If you're trained in the English saddle and are visiting NY, try horseback riding in Central Park. You can rent a horse for ~$50 an hour, not including gear. The horses are completely used to traversing urban landscapes, so you don't have to worry about them getting nervous in traffic. In fact, they practically know already where exactly to go, which trails, at what speed, how to react to traffic, etc. It's an exciting way to see New York, from high above on a horse, looking down on people who will most likely be looking back at you...and the horse! :-)
I highly suggest this activity if you know English saddle.
This is a must see in Central Park. Known to most as the Great Lawn, here you can catch some sun, rest, play sports, read a book or simple hang with your friends. The view of Manhattan in the round is amazing.
An excellent, romantic, way to relax in the park if you don't feel like the carriage and horse ride...pottering around in a rowing boat.
No real expertise required, just a sense of balance when entering and leaving the boat.
Good fun with, giving some great views of the park and city.
Don't forget to treat yourself to drinks at the boat house cafe after all that exercise.
April to October
Weather-permitting, opens at 10 a.m. with last boat rentals at 5-5:30 p.m. Rentals are on a first-come, first-serve basis.
Type of Boats
(up to 4 people per boat)
$10 first hour, $2.50 each additional 15 minutes. $30 cash deposit required per boat.
The Dakota stands directly opposite to the Womens' Gate entrance to Strawberry Fields on West 72nd Street and Central Park West. This is the route so familiar to John and Yoko in their frequent journeys into Central Park. Built in 1880 by the architect who designed the Plaza Hotel a building with similar features it was New York's first luxury apartment building.
Oddly enough for all its original prestige it was surrounded by slums yet its 65 luxurious apartments with its many celebrity owners were situated directly opposite the newly created Central Park some with spectacular views of the fields so cherished by John and Yoko and the Lake beyond.
Some of its inhabitants have included Judy Garland, Leonard Bernstein, Lauren Bacall and Boris Karloff. Yoko Ono still maintains a residence at the Dakota.
If you and your little one are strolling through Central Park and happen to find your way to the Conservatory Water, be sure to stop by and let your kid climb on up and listen to Hans Christen Anderson tell one of his fairy tales...

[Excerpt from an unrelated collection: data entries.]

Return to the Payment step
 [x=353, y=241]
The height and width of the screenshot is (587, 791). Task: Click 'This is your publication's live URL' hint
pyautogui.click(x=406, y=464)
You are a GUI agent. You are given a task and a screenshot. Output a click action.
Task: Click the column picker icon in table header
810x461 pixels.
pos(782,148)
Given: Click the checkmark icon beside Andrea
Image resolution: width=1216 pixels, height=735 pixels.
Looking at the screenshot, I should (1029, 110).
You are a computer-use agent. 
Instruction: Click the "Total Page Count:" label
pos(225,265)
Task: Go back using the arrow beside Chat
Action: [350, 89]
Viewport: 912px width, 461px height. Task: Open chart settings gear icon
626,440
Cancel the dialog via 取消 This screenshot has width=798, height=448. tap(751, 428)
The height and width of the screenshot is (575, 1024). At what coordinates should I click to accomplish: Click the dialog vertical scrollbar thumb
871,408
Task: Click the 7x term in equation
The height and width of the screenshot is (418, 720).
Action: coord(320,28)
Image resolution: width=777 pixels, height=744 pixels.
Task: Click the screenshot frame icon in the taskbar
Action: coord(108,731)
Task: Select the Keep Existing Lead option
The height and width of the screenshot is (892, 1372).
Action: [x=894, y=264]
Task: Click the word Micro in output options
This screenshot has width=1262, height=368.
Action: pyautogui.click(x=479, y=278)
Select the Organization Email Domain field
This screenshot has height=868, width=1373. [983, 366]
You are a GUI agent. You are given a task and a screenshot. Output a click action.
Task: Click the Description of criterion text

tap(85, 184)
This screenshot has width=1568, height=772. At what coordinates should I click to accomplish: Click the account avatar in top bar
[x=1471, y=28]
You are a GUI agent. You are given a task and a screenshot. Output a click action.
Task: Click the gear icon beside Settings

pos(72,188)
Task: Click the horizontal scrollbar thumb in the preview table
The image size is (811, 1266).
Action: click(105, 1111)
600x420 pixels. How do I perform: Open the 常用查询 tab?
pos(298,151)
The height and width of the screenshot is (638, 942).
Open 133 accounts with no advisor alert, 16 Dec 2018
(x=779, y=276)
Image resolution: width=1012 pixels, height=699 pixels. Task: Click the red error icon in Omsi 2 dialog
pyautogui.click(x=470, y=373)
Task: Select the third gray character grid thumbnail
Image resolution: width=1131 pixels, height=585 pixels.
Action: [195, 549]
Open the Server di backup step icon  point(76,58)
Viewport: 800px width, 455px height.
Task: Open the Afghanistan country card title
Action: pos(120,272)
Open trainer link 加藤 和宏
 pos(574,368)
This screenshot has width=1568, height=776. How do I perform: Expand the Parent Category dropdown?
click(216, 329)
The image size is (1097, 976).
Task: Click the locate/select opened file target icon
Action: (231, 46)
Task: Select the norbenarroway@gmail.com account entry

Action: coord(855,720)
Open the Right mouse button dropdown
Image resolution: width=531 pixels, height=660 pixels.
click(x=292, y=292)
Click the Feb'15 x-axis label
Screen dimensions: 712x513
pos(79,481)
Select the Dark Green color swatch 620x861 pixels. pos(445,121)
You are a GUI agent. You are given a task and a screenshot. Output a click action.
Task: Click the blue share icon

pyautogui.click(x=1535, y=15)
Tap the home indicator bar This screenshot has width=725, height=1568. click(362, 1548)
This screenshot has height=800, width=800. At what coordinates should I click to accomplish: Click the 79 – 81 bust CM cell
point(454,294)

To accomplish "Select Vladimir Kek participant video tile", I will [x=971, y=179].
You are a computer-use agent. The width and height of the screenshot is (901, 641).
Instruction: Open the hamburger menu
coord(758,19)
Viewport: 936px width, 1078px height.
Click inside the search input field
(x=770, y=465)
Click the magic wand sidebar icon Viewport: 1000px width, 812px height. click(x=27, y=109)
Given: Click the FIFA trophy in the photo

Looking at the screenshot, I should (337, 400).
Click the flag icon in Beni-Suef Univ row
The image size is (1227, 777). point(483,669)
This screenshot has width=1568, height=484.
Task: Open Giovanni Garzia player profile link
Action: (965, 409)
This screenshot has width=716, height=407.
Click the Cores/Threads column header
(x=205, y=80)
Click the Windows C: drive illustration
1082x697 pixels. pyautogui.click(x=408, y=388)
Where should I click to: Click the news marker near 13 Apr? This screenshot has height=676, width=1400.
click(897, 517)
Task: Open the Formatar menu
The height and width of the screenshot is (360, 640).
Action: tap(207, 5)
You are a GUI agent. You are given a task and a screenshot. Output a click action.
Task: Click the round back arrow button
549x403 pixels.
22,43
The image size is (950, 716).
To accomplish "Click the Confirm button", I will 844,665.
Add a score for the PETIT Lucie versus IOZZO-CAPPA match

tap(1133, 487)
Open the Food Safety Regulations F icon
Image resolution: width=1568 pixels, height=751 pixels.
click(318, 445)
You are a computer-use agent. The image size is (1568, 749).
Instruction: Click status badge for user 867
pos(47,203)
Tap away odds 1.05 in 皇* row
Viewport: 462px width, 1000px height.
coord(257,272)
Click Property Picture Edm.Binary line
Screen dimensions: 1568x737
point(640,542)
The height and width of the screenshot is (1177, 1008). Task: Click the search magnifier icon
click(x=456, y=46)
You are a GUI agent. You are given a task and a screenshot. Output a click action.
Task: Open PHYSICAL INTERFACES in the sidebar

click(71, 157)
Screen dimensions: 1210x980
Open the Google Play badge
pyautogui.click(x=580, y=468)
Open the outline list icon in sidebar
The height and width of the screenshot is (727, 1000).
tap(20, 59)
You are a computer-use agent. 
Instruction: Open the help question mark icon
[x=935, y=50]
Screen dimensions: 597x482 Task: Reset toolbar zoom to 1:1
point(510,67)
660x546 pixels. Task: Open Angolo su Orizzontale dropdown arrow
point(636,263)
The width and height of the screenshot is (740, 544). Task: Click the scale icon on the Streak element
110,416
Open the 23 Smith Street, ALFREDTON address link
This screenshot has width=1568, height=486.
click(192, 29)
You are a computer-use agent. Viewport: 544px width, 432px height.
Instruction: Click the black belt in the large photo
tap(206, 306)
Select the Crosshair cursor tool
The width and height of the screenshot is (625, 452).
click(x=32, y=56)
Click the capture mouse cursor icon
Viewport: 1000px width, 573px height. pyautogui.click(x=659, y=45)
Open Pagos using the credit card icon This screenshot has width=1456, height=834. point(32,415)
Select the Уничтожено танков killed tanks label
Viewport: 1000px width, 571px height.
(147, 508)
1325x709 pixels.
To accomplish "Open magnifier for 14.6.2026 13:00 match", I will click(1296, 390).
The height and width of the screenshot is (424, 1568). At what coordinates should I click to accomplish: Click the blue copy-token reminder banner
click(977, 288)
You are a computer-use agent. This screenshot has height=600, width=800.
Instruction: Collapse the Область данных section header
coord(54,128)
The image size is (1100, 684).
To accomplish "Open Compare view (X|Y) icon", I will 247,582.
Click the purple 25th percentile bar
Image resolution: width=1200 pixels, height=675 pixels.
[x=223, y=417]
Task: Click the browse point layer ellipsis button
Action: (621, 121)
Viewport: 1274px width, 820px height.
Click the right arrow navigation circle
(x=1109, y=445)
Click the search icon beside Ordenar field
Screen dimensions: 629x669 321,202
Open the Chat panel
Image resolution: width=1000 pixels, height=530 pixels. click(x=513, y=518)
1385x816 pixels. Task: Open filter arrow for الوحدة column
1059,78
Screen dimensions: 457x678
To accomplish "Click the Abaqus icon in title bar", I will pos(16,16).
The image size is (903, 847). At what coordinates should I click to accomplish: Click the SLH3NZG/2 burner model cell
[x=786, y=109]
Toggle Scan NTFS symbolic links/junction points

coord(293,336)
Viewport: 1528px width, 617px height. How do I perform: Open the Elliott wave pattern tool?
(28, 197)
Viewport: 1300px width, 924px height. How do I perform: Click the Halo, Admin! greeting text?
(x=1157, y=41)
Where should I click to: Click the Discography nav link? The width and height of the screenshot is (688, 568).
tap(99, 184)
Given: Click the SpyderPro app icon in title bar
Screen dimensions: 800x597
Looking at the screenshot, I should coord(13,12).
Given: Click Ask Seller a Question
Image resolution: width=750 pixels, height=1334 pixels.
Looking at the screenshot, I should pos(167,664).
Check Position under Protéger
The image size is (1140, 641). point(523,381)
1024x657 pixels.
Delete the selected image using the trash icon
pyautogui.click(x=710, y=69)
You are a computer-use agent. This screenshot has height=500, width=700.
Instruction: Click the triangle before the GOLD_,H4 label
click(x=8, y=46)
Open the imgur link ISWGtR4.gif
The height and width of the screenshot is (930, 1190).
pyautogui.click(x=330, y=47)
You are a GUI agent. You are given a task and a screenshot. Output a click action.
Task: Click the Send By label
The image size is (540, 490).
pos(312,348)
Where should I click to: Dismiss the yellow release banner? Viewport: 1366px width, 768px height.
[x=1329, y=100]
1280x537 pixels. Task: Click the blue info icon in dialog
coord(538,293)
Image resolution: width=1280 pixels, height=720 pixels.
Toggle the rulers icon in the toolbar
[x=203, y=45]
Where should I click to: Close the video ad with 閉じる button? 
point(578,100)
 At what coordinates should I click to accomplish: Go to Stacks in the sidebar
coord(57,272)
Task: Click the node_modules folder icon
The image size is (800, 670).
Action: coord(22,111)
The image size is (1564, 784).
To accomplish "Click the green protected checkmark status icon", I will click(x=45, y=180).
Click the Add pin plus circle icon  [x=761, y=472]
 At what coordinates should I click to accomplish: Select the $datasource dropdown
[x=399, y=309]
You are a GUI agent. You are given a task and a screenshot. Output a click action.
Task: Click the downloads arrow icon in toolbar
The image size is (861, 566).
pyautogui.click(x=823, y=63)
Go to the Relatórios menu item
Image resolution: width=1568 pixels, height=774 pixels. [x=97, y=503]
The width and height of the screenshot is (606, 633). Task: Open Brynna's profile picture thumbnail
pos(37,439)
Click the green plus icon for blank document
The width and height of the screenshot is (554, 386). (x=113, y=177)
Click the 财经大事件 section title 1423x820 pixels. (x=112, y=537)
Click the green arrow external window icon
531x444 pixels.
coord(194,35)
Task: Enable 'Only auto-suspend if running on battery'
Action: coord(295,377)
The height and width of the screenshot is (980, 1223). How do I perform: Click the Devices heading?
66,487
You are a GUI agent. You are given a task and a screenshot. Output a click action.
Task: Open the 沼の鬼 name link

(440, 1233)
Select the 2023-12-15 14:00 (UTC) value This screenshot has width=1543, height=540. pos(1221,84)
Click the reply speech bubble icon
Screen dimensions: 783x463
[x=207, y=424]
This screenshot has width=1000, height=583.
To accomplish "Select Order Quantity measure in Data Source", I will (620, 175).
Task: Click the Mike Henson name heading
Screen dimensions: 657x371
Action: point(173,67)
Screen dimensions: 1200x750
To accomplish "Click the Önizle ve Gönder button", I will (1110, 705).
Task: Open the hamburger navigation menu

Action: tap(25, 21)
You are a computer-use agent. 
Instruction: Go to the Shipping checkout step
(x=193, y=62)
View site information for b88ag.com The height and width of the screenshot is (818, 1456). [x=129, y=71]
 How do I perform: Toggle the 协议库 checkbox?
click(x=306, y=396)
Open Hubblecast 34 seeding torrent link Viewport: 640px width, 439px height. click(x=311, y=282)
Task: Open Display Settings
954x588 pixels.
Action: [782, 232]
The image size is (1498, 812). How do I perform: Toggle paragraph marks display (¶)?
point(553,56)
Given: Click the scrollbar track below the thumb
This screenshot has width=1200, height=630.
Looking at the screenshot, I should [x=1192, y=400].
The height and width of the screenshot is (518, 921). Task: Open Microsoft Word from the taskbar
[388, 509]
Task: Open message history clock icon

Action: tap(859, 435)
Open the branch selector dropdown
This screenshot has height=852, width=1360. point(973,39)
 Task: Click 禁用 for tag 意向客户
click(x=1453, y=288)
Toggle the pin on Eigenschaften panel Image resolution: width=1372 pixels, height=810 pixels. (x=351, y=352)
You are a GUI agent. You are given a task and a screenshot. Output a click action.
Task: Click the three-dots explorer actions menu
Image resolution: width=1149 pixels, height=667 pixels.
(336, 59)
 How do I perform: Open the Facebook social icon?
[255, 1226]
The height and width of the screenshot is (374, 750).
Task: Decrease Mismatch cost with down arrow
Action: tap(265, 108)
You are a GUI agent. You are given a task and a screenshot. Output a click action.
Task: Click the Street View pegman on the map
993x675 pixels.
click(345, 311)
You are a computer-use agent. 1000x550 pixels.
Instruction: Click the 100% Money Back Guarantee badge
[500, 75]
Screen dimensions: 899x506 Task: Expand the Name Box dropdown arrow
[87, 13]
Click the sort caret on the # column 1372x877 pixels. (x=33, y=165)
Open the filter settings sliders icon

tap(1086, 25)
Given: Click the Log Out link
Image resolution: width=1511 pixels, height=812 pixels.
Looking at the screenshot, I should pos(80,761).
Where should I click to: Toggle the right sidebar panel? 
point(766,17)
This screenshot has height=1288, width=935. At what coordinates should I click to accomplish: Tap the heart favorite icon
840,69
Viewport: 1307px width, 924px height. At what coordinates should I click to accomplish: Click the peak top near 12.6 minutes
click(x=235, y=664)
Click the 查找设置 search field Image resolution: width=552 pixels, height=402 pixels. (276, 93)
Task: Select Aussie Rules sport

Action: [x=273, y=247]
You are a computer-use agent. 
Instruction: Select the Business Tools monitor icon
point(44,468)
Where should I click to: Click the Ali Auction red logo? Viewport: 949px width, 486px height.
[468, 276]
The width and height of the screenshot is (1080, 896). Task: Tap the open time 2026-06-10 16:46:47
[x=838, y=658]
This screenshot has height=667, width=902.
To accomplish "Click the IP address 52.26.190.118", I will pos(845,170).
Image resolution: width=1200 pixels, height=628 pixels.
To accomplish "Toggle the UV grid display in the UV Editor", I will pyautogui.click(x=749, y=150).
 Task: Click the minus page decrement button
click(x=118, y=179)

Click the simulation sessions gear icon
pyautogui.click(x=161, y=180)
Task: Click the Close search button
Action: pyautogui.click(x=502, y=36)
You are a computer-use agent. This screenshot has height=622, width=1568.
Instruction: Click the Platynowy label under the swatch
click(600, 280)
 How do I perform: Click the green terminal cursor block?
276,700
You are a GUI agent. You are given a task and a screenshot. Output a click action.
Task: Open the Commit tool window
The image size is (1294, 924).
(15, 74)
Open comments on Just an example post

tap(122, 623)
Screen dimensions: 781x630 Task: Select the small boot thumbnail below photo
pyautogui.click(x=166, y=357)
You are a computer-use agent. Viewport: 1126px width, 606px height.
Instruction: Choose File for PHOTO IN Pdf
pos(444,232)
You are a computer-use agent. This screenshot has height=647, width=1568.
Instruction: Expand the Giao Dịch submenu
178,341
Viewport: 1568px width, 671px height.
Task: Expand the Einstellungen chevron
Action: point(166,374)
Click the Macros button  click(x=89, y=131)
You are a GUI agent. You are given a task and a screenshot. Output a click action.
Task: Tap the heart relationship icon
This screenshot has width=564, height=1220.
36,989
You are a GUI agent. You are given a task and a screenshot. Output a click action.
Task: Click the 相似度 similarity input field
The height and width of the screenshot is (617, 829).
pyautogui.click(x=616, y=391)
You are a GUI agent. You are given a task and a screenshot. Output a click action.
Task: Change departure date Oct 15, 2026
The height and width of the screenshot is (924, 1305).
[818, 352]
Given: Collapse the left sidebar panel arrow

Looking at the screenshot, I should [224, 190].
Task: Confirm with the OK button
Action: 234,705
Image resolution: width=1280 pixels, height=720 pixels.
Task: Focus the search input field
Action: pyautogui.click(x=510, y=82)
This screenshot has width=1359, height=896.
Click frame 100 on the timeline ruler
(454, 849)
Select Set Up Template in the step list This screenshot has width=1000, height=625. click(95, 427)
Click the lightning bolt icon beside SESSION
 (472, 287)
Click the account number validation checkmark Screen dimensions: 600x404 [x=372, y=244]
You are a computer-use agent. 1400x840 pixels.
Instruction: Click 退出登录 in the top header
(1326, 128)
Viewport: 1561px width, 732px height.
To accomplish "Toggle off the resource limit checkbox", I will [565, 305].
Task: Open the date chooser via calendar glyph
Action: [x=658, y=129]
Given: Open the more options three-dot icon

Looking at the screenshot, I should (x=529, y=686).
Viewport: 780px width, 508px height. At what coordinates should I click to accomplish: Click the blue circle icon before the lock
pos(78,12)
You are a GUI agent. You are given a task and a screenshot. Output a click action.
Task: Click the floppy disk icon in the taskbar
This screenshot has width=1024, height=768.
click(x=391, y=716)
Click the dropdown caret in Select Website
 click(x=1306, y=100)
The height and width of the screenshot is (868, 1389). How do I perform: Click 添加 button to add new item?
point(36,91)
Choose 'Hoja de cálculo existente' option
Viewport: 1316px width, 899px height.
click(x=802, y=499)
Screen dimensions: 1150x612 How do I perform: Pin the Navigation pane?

Central Park is very, very big! And let's face it, no matter how much you love walking, you will not be able to see it all unless you have a lot of days available to explore it. And believe me, it should be explored. Don't just walk for a few hours and think that you've seen it all or that it's all the same. There is a lot of beauty but also a lot of history behind it, interesting facts that a tourist should know. In order to be able to enjoy Central Park, we suggest that tourists take a bicycle tour with a guide in order to learn the story behind it and also learn about the sights and monuments that exist inside the park. Our tour lasted for 3 hours and it was lovely! We were a group of 8 people with a very friendly guide who informed us on everything. He even gave us time to take pictures and walk for a while to rest from cycling. It was a wonderful experience. We would not have learnt so many things if we had just walked around on our own.